Una volta che io ho fatto un’analisi di questo tipo, quindi una volta che ho chiare da queste conversazioni quali sono le azioni che io posso intraprendere, posso progettare nuovi concept di soluzione, posso appunto reiterare su quello che ho progettato e a loro volta sottoporre queste successive iterazioni a ulteriori test sempre con l’idea (di) appunto di ridurre quel divario tra ciò che noi pensiamo e poi ciò che è la reale esperienza dell’utente, ma soprattutto anche la reale comprensione dell’utente di ciò che ha di fronte.
E quindi da questo punto di vista la ricerca, se vogliamo, è più un processo incrementale che va a supportare lo sviluppo – piuttosto che un’attività a sé stante che termina appunto all’inizio una volta che inizio a sviluppare in sostanza.
Sergio: Per concludere, Paolo, c’è un libro o un’altra risorsa che consiglieresti ad un ascoltatore interessato ad approfondire il tema della ricerca nel digitale dopo questa nostra conversazione?

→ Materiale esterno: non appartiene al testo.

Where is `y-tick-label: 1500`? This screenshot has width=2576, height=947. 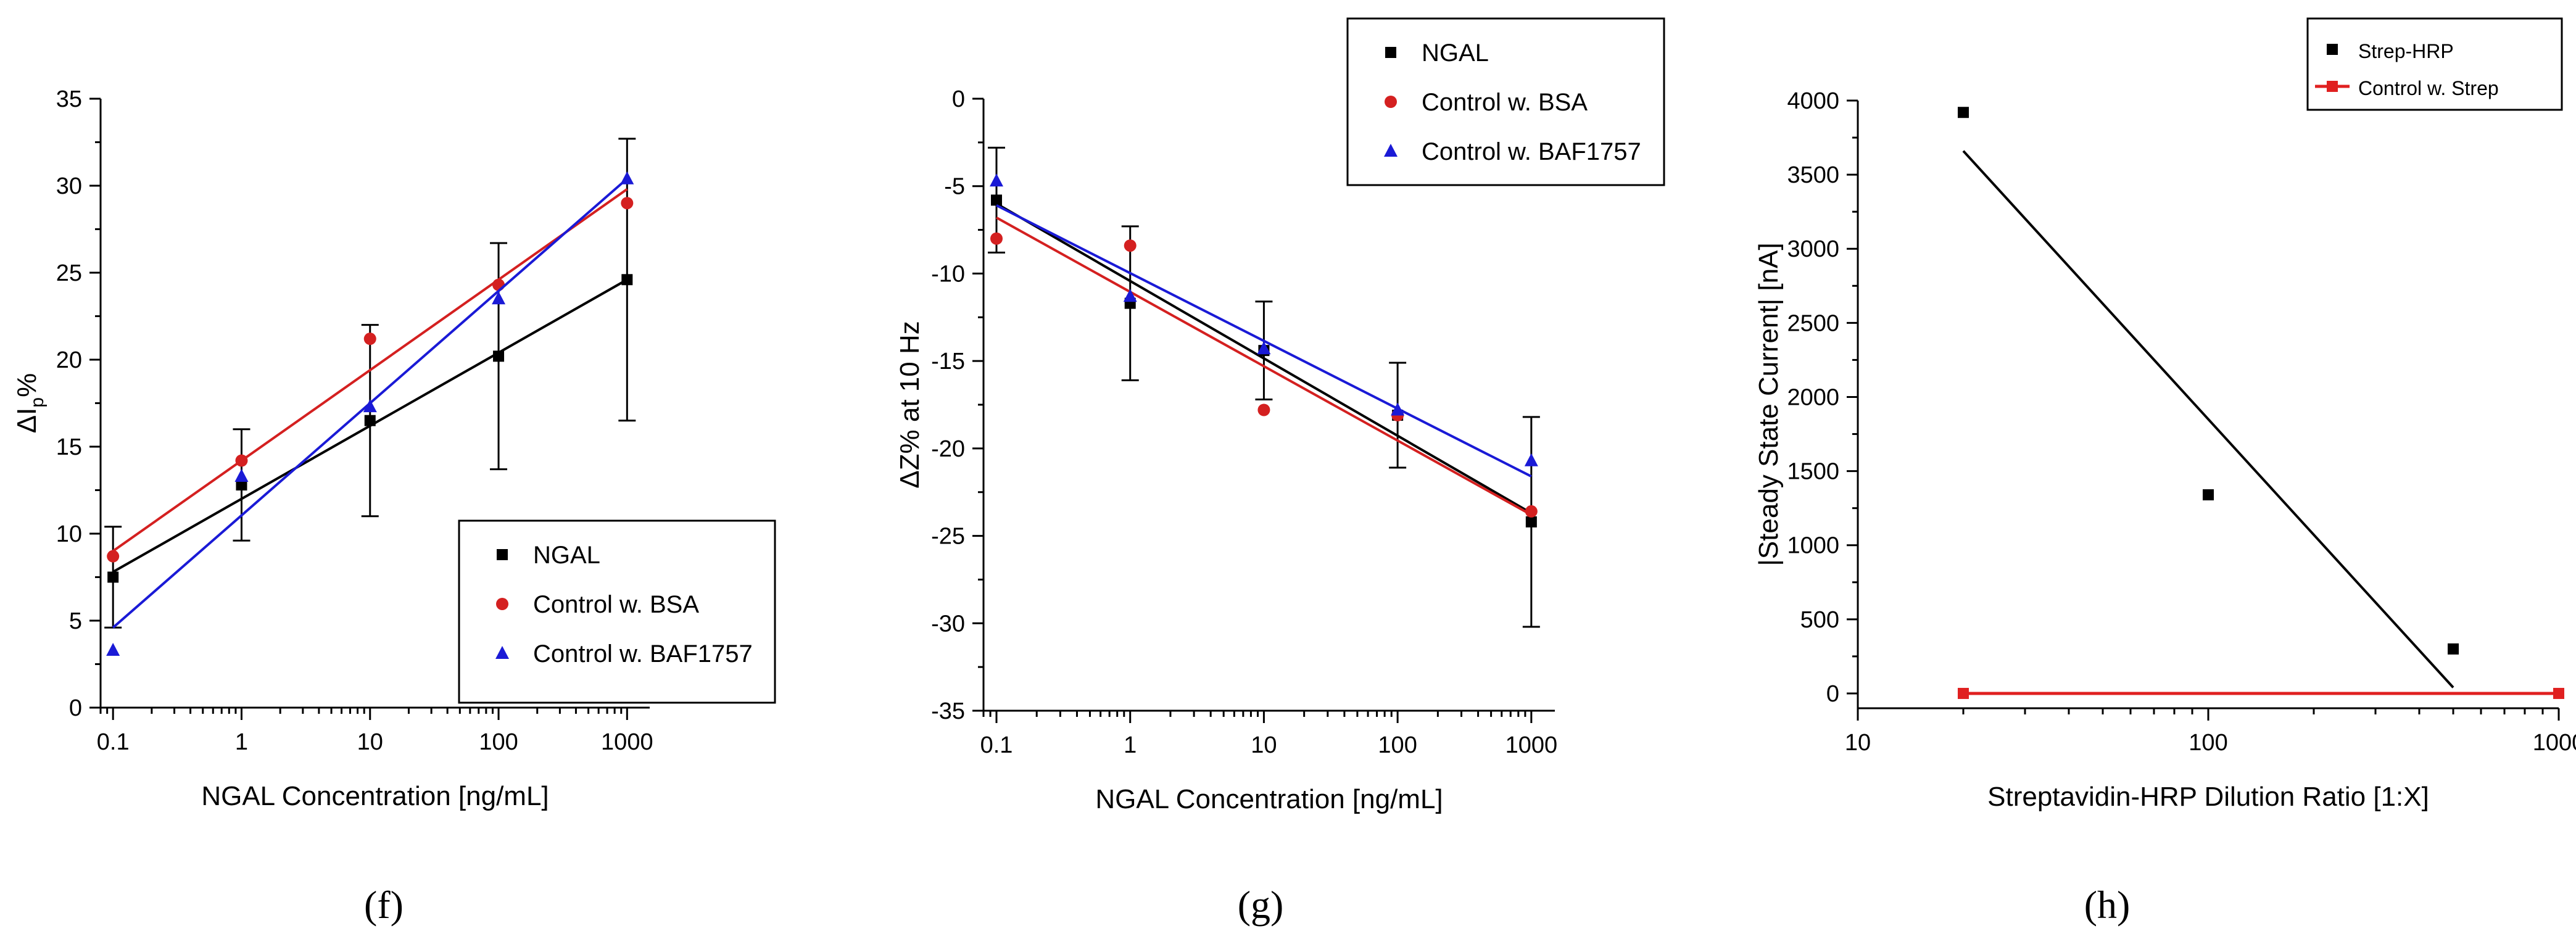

Paolo: Sicuramente sì, sicuramente così sui due piedi mi viene in mente, consiglierei di dare un’occhiata al libro Sprint di Jake Knapp. Questo per varie ragioni, prima di tutto questo libro è stato per noi il libro e la metodologia che ci ha iniziato a fare interviste, alla ricerca qualitativa e quindi questo è un primo punto. L’altro motivo è perché in questo libro c’è una sintesi molto efficace di come svolgere un’intervista con un altro essere umano, senza impazzire, ma soprattutto ottenendo il risultato desiderato (essere umano che poi spesso è appunto uno sconosciuto, quindi una persona con cui, da cui non sappiamo quale reazione aspettarci) e l’ultima cosa che mi viene in mente è perchè questa descrizione di come fare a intervistare un’altra persona è inserita nel processo del Design Sprint che è esso stesso un’ottima sintesi sia di quello che dovrebbe essere la ricerca all’interno dello sviluppo di un prodotto, e voglio dire appunto come abbiamo detto prima, non una cosa che io faccio all’inizio e basta, ma appunto parte integrante di ogni ciclo iterativo, ogni volta, magari non sempre, però almeno ogni volta che le incognite in gioco giustificano appunto il farsi qualche domanda.

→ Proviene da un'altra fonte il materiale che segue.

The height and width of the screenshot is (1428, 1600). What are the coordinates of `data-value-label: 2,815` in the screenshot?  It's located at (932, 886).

Sergio: Va bene, grazie. Abbiamo capito quindi che la ricerca è un’attività ricorrente che dovrebbe essere programmata nel ciclo di sviluppo di un nuovo progetto. Grazie Paolo.
Siamo curiosi di sapere come altri effettuano attività di ricerca in progetti di sviluppo, quindi se siete interessati a condividere la vostra opinione o il vostro punto di vista, scriveteci sul sito mozestudio.com. Paolo ti ringrazio per il tuo contributo.
Paolo: Grazie Sergio e un saluto a tutti.